Está o instituto previdenciário isento do pagamento de custas processuais, consoante o art. 4º,
inciso I, da Lei Federal n. 9.289/96, art. 6º, da Lei do Estado de São Paulo n. 11.608/2003 e das
Leis do Mato Grosso do Sul, de n. 1.135/91 e 1.936/98, alteradas pelos arts. 1º e 2º, da Lei n.
2.185/2000. Excluem-se da isenção as respectivas despesas processuais, além daquelas devidas
à parte contrária.
Acerca do prequestionamento suscitado, assinalo não haver qualquer infringência à legislação
federal ou a dispositivos constitucionais.
Por fim, tendo em vista o teor da presente decisão, resta prejudicado o pleito de efeito suspensivo
formulado pelo INSS em suas razões recursais.
Ante o exposto, DOU PARCIAL PROVIMENTO À APELAÇÃO DO INSS, para determinar a
dedução, do período abrangido pela condenação, do interregno de 02/05/2016 a 1º/06/2017, nos
termos da fundamentação, e fixar os critérios de incidência da correção monetária, bem assim de
cálculo da verba honorária, isentando, ainda, a entidade securitária de custas processuais, na
forma explicitada.
Em atenção a expresso requerimento da parte autora, e considerando tratar-se de verba de
caráter alimentar, consorciada à sua idade e ao estado de saúde, antecipo os efeitos da tutela de
mérito, nos termos dos arts. 300, caput, e 536 do Código de Processo Civil.

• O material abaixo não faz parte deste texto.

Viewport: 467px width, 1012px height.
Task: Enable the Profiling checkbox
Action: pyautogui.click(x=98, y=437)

Oficie-se ao INSS com cópia dos documentos necessários, para que sejam adotadas medidas
para a imediata implantação do benefício, independentemente de trânsito em julgado.
É como voto.
E M E N T A
CONSTITUCIONAL E PROCESSUAL CIVIL. REMESSA OFICIAL. NÃO CABIMENTO. ART. 496,
§ 3º, I, DO CÓDIGO DE PROCESSO CIVIL. BENEFÍCIO DE PRESTAÇÃO CONTINUADA. ART.
203, CAPUT, DA CONSTITUIÇÃO FEDERAL, E LEI Nº 8.742/1993. REQUISITOS
PREENCHIDOS. BENEFÍCIO CONCEDIDO.
- Ahipótese em exame não excede os 1.000 salários mínimos, sendo incabível a remessa oficial,
nos termos do art. 496, § 3º, inciso I, do Código de Processo Civil.

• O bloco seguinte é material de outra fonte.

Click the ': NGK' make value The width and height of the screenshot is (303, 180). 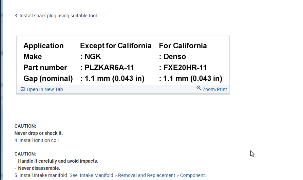pos(91,57)
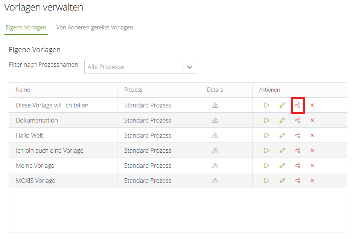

- Atrelam-se, cumulativamente, à concessão do benefício de prestação continuada, o implemento
de requisito etário ou a detecção de deficiência, demonstrada por exame pericial, e a verificação
da ausência de meios hábeis ao provimento da subsistência do postulante da benesse, ou de tê-
la suprida pela família.
- Incontroversa a deficiência e constatada, pelo laudo pericial, a hipossuficiência econômica, é
devido o Benefício de Prestação Continuada, a partir da data de entrada do requerimento
administrativo. Precedentes.
- Dedução, do período abrangido pela condenação, do interregno de 02/05/2016 a 01/06/2017,
em que o cônjuge da autora esteve empregado, assegurando renda familiar per capita superior à
metade do salário mínimo.
- Correção monetária, honorários advocatícios e custas processuais fixados na forma explicitada.

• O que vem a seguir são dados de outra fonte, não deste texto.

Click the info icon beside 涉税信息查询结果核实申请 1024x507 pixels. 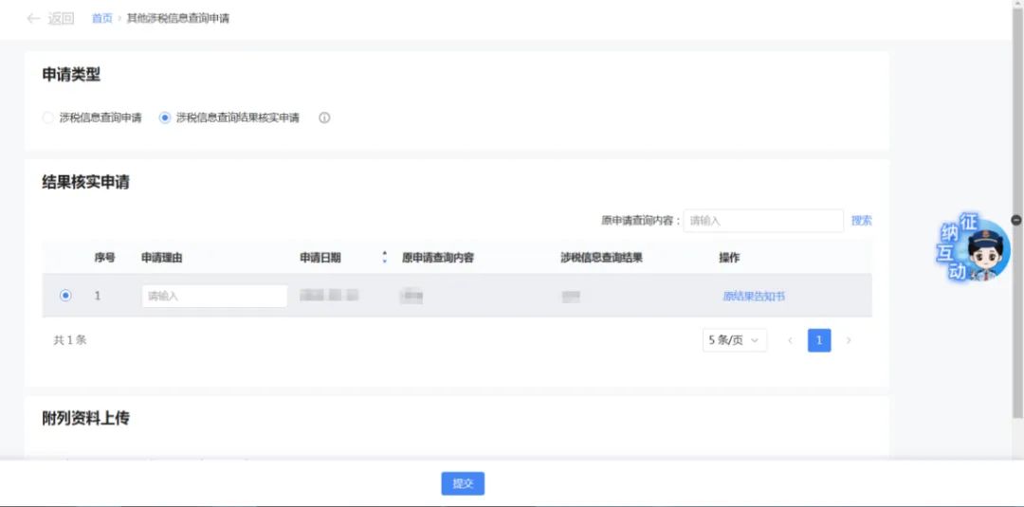coord(324,118)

- Apelação do INSS parcialmente provida.
- Tutela antecipada de mérito concedida. ACÓRDÃO
Vistos e relatados estes autos em que são partes as acima indicadas, a Nona Turma, por
unanimidade, decidiu dar parcial provimento à apelação do INSS e antecipar os efeitos da tutela
de mérito, nos termos do relatório e voto que ficam fazendo parte integrante do presente julgado.